*WHAT YOU NEED TO DO*: Each line from the one containing "The width and height of the screenshot is (1275, 816)." through the last line of the records is to be repeated exactly, with all pictures left out.

*Data excerpts*:
<<<<
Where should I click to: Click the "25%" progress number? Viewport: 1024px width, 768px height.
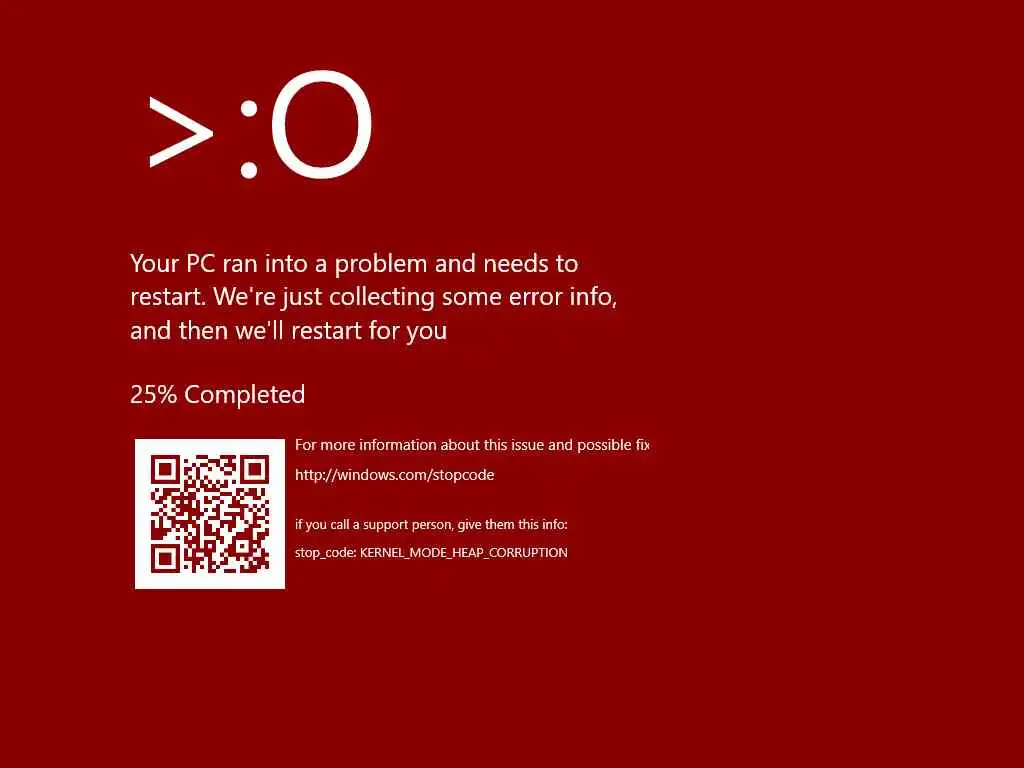pos(153,394)
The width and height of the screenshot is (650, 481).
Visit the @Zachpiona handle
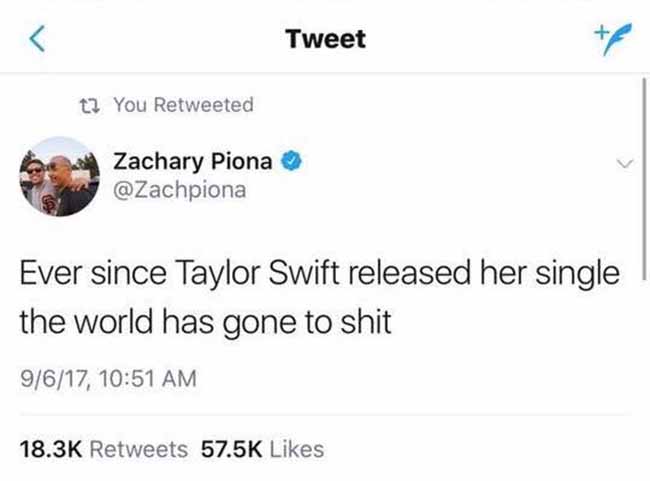coord(179,190)
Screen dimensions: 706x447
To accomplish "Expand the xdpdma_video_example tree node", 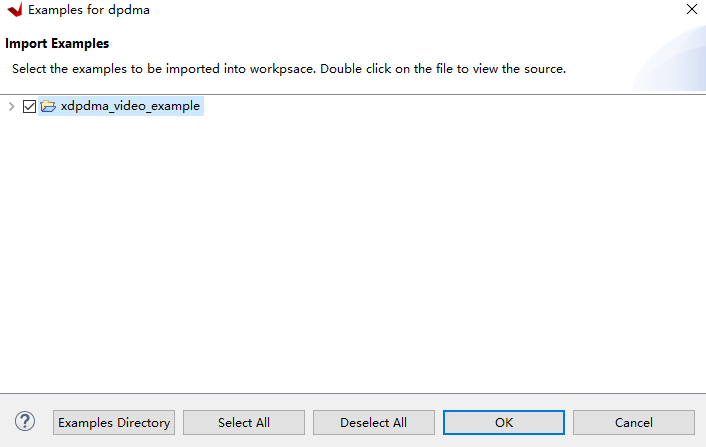I will (x=11, y=106).
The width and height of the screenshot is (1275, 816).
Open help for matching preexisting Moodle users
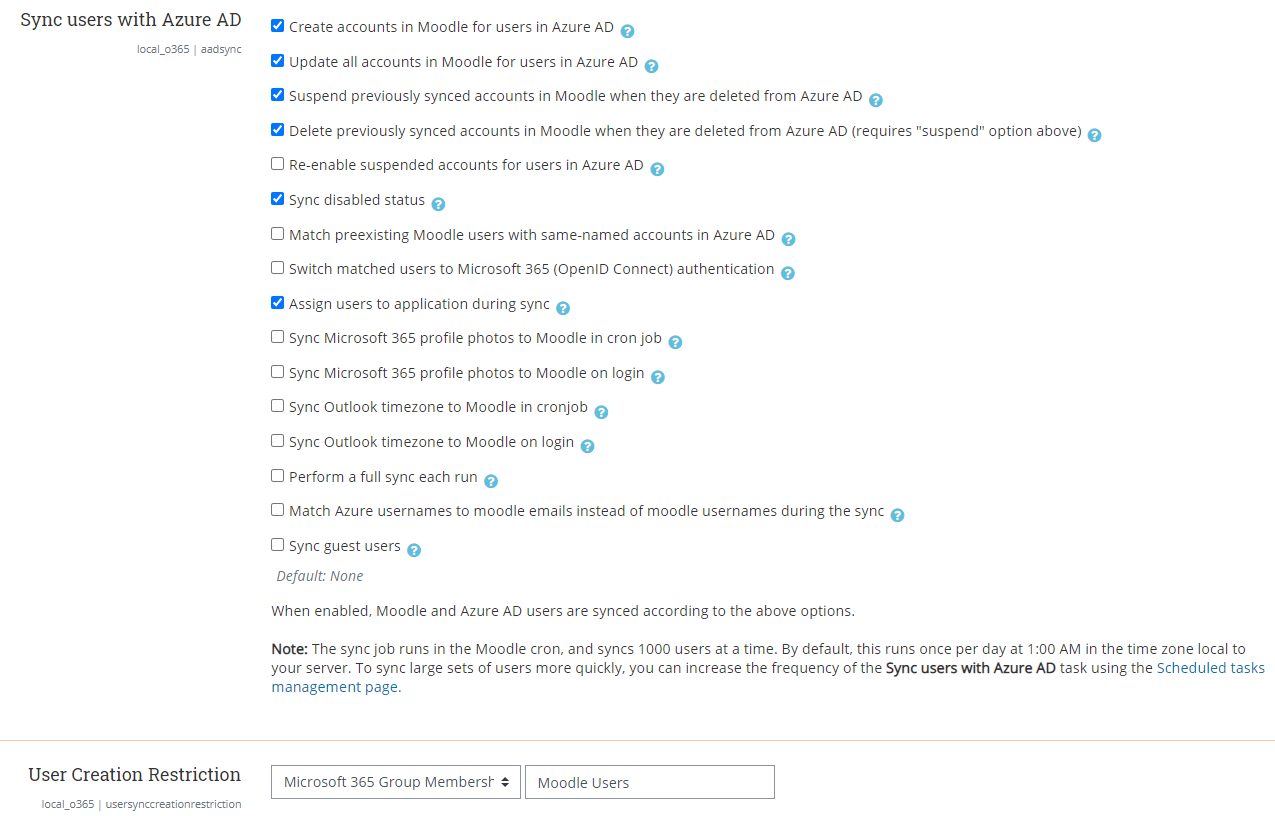(789, 239)
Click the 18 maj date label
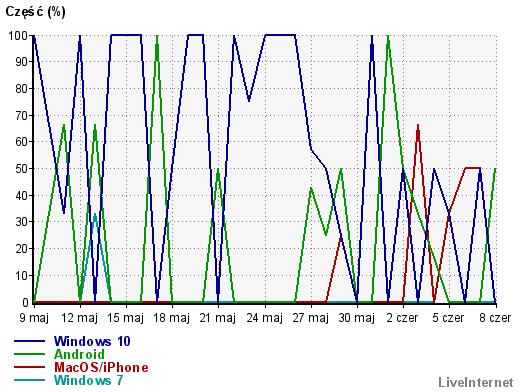 click(x=172, y=318)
>>>>
*SOLVED EXERCISE*:
The width and height of the screenshot is (1275, 816).
Open help for matching preexisting Moodle users
(789, 239)
Click the 18 maj date label
 click(x=172, y=318)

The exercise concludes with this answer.